Please copy out all lines of the entries that contain the word "screenshot".

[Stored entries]
━━━━━━

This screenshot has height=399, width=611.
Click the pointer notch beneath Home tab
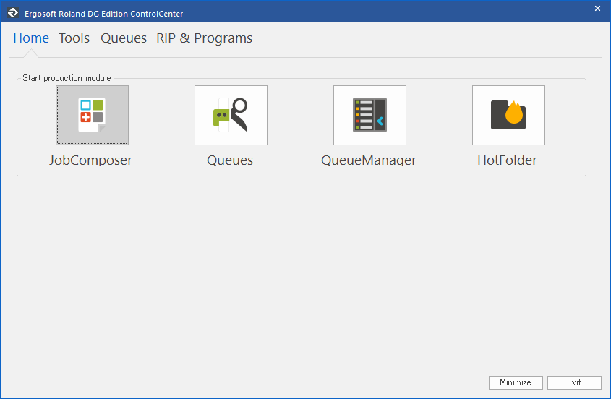(x=31, y=54)
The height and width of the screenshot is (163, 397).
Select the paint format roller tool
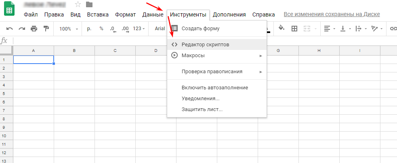coord(46,29)

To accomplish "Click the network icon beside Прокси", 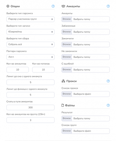I will [x=63, y=81].
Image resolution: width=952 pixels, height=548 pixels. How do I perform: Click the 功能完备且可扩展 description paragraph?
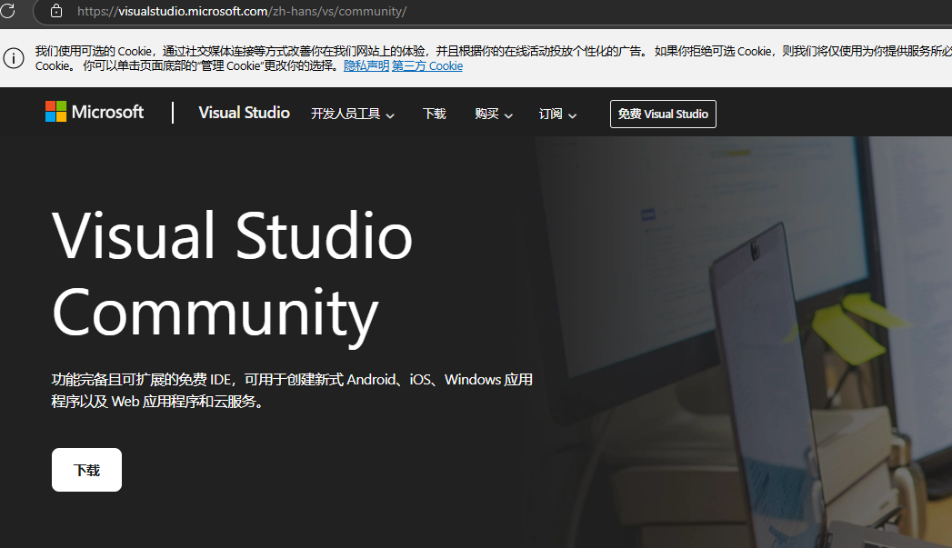pos(291,390)
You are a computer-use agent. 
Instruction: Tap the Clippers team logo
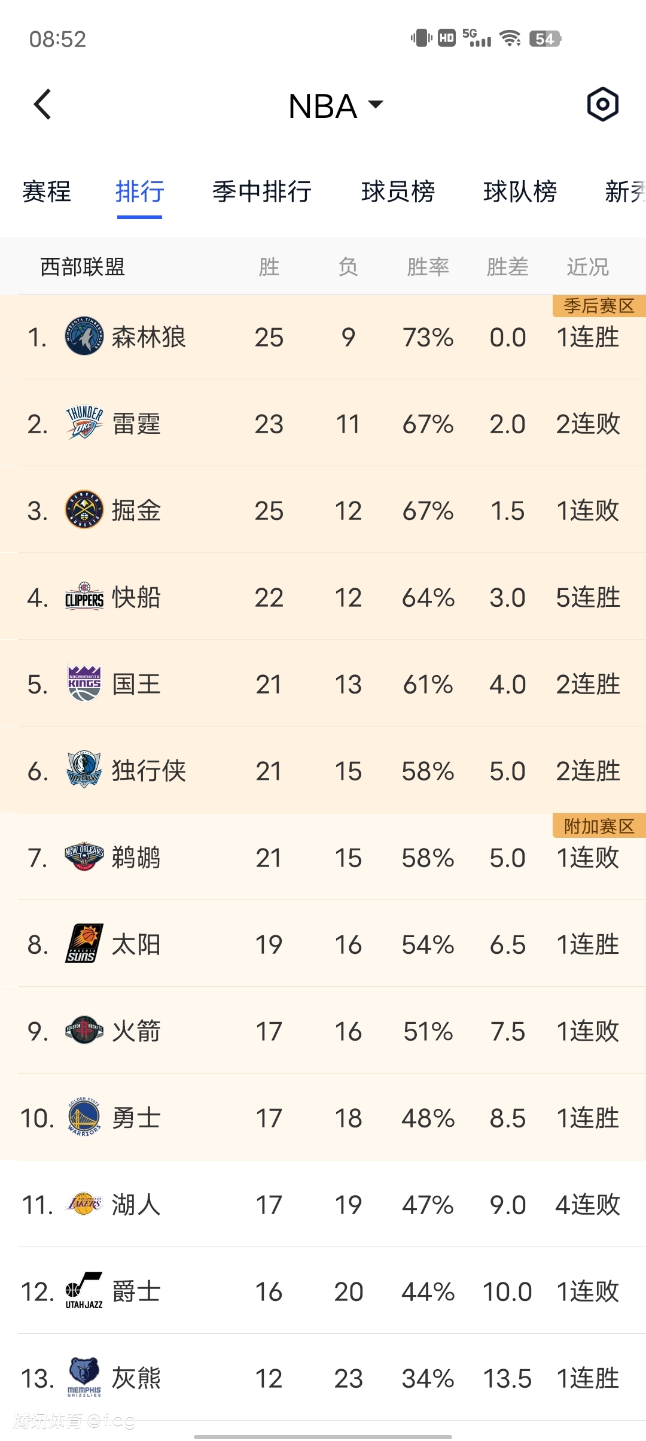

━━━━━━

Output of the exercise ::
This screenshot has height=399, width=611.
The height and width of the screenshot is (163, 397).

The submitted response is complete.